■ **What is required**
Print all of the records. Exclude the images.

■ **Collected data entries**
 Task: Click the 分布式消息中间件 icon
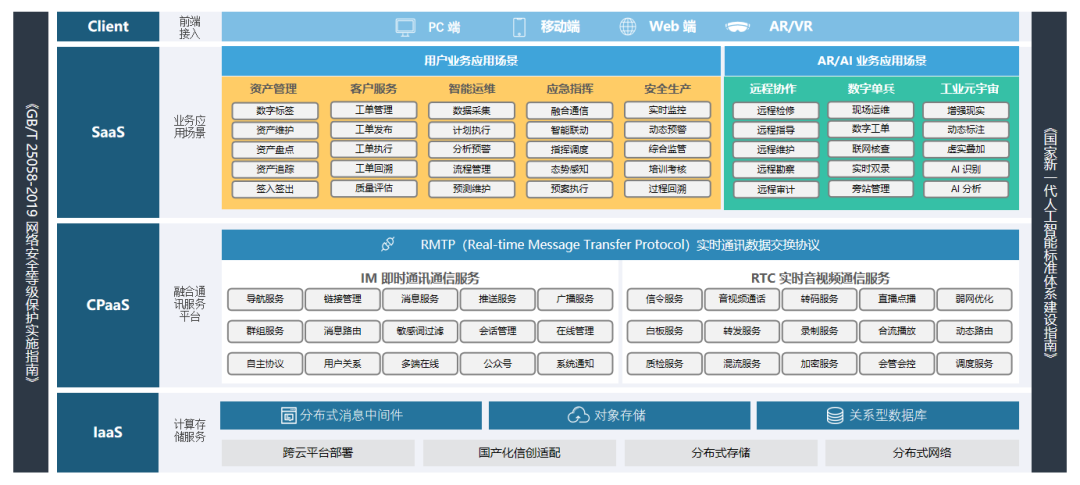click(x=289, y=415)
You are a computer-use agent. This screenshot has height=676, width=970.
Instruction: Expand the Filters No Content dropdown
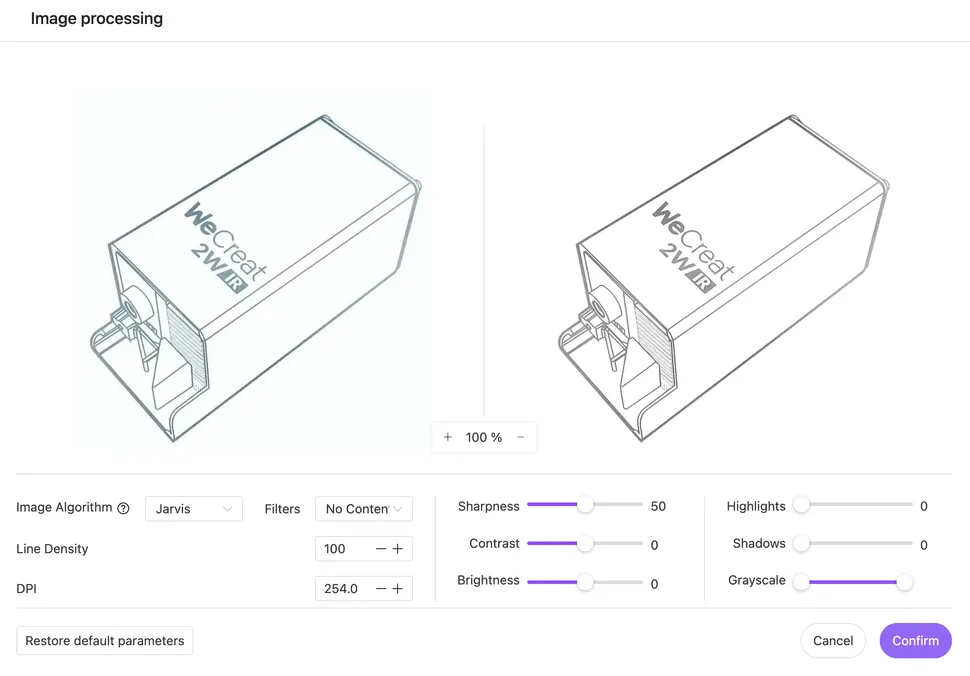(x=363, y=509)
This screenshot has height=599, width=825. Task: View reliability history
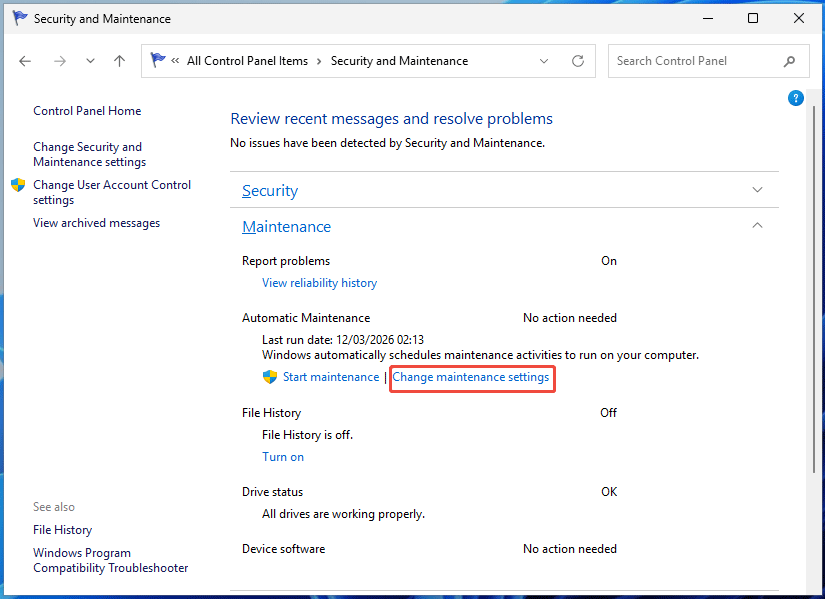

■ **Answer area**
 Task: Click the 分布式消息中间件 icon
click(x=289, y=415)
You are a computer-use agent. This screenshot has height=676, width=970.
Instruction: Expand the Filters No Content dropdown
(x=363, y=509)
This screenshot has height=599, width=825. Task: View reliability history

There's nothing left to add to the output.